* START MATERIAL SUPPLIED *

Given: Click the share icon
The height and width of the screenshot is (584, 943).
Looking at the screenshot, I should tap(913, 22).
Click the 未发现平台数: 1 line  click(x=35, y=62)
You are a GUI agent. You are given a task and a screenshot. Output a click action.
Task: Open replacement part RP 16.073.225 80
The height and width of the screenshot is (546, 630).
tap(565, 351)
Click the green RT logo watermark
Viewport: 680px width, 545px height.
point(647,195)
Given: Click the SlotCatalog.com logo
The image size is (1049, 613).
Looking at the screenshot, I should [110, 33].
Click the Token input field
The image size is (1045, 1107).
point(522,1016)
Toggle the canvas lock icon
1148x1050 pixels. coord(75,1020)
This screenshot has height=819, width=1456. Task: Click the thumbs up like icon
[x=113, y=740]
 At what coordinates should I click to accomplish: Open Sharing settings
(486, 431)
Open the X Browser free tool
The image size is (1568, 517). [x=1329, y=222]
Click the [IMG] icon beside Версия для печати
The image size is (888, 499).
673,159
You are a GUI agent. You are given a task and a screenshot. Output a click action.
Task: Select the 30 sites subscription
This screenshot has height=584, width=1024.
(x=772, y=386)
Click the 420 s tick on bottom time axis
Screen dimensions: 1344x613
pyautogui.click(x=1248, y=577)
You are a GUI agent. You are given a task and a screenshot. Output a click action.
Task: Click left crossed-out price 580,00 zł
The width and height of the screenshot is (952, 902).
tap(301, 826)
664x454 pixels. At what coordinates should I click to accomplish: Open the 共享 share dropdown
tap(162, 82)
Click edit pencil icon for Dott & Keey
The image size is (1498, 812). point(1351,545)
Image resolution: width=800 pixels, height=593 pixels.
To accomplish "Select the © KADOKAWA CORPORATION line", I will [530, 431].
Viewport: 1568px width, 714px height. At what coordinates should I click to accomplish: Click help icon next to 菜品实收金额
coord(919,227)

* END MATERIAL SUPPLIED *

_WHAT TO WORK ON_
Format every line of the material above as a JSON list of strings, one string per line, leaving out blank lines.

_RESPONSE TO THIS TASK_
[
  "Given: Click the share icon",
  "The height and width of the screenshot is (584, 943).",
  "Looking at the screenshot, I should tap(913, 22).",
  "Click the 未发现平台数: 1 line  click(x=35, y=62)",
  "You are a GUI agent. You are given a task and a screenshot. Output a click action.",
  "Task: Open replacement part RP 16.073.225 80",
  "The height and width of the screenshot is (546, 630).",
  "tap(565, 351)",
  "Click the green RT logo watermark",
  "Viewport: 680px width, 545px height.",
  "point(647,195)",
  "Given: Click the SlotCatalog.com logo",
  "The image size is (1049, 613).",
  "Looking at the screenshot, I should [110, 33].",
  "Click the Token input field",
  "The image size is (1045, 1107).",
  "point(522,1016)",
  "Toggle the canvas lock icon",
  "1148x1050 pixels. coord(75,1020)",
  "This screenshot has height=819, width=1456. Task: Click the thumbs up like icon",
  "[x=113, y=740]",
  " At what coordinates should I click to accomplish: Open Sharing settings",
  "(486, 431)",
  "Open the X Browser free tool",
  "The image size is (1568, 517). [x=1329, y=222]",
  "Click the [IMG] icon beside Версия для печати",
  "The image size is (888, 499).",
  "673,159",
  "You are a GUI agent. You are given a task and a screenshot. Output a click action.",
  "Task: Select the 30 sites subscription",
  "This screenshot has height=584, width=1024.",
  "(x=772, y=386)",
  "Click the 420 s tick on bottom time axis",
  "Screen dimensions: 1344x613",
  "pyautogui.click(x=1248, y=577)",
  "You are a GUI agent. You are given a task and a screenshot. Output a click action.",
  "Task: Click left crossed-out price 580,00 zł",
  "The width and height of the screenshot is (952, 902).",
  "tap(301, 826)",
  "664x454 pixels. At what coordinates should I click to accomplish: Open the 共享 share dropdown",
  "tap(162, 82)",
  "Click edit pencil icon for Dott & Keey",
  "The image size is (1498, 812). point(1351,545)",
  "Image resolution: width=800 pixels, height=593 pixels.",
  "To accomplish \"Select the © KADOKAWA CORPORATION line\", I will [530, 431].",
  "Viewport: 1568px width, 714px height. At what coordinates should I click to accomplish: Click help icon next to 菜品实收金额",
  "coord(919,227)"
]